As Twitter has become more popular (and stable, btw), we've seen more instances of false identities or brand jacking.  Last month, Jeremiah Owyang uncovered the first situation when ExxonMobil’s spokesperson, “Janet” was exposed as a brand-jacker.  Even though Janet seemed to be espousing the corporate line and supporting all of ExxonMobil’s positions, however uncomfortable, we can all imagine the risk associated with the practice.

Then a few days after it was discovered that @AmericanAir had joined their competitors, SouthwestAir and JetBlue on Twitter, Tim Walker found out that it was an unofficial account - brand-jacked.  Apparently, the ease of use of setting up accounts on Twitter has empowered fans/ customers to pick the identity of their favorite brands.

In the social web era, we demand transparency.  As customers, we need to have conversations with our favorite brand on our social platform of choice and we expect that the brands (or its representatives) that we are talking to, to be transparent in their words and actions as well.  We want to congratulate brands for jumping in to the social media fish bowl, specifically Twitter, and validating our impressions/usage.  As a result, many brands are jumping into social media.  Peter Kim has written an exhaustive, comprehensive list of brands and their social media activities.

But for brands, participating in social media is not as clear cut.  On the one hand, they want to engage in conversations with their customers and help them to spread our news/products and recommend us to their friends.  Put a human face on the brand! As David Armano says, “act as "facilitators" This means that like any good facilitator, they get off center stage, move over to the side and let others do the talking. On the other hand, to have customers speak for the brand may be very uncomfortable, aside from the traditional issues of control and being on message as other customers could get the wrong impression from our “Janet”.  And there may be legal ramifications if fans or other evangelists “speak” for a company.
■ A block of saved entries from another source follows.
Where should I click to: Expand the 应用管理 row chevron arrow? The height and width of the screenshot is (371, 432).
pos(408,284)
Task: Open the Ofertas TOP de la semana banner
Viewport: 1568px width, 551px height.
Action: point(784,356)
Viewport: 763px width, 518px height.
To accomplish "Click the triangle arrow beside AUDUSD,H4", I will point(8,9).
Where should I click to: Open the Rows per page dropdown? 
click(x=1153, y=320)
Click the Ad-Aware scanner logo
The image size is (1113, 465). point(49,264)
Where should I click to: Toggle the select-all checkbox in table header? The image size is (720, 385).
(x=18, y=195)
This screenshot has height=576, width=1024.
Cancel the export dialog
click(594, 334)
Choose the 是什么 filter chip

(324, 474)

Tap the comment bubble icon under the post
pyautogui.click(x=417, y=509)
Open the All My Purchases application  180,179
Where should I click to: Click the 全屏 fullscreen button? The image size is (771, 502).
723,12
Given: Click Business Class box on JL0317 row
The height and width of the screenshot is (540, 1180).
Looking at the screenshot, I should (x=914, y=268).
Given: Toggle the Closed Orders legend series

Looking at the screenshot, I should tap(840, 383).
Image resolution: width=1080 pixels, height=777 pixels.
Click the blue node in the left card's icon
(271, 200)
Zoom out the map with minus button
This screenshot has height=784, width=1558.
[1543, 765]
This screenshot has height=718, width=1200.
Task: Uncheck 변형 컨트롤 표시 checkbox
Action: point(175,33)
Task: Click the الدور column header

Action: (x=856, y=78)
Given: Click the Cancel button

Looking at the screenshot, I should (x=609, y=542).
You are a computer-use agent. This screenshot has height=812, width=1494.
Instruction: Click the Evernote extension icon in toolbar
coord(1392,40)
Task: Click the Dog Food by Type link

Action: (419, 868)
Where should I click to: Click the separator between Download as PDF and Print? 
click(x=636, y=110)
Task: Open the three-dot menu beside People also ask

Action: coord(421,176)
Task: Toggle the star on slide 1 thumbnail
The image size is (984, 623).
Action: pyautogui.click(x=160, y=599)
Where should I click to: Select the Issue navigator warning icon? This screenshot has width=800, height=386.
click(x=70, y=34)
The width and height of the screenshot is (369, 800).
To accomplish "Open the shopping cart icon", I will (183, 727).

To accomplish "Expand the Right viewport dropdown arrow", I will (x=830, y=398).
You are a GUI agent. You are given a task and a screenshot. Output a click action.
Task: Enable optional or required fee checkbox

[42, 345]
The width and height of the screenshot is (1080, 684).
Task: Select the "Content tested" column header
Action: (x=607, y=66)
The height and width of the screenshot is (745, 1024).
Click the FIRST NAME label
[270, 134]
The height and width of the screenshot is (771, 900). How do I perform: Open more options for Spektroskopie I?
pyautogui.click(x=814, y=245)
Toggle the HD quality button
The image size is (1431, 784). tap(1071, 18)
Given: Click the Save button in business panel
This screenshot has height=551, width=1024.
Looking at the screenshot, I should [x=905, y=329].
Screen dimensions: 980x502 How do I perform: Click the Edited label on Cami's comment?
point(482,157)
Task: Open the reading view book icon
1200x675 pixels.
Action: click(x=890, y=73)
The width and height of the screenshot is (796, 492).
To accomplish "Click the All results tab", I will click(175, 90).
So what’s a good, transparent, well-meaning brand to do?

Clearly, companies have made major investments in their brands, even though all of the social media dogma suggests that the customers own the brand today. I think we will always see companies protecting their assets and trademarks.  Brands should find ways to protect their identities, yet also empower their influentials and evangelists to support them.  One way to do this could be for Twitter to implement some rules around identity in the account settings.  For example, perhaps you can only create a branded Twitter account if you have a corporate email account. And perhaps the companies will need to register their brand name with Twitter for a fee. There, helping Jack with monetization, too.

Then Janet becomes @janet-fanofExxonMobil.  Is it clear and transparent?  I don’t think anyone would be confused by the practice. We will know who we really are speaking to.  And we wouldn’t diminish anyone’s enthusiasm for the brand.   I’d love to hear your thoughts on this idea.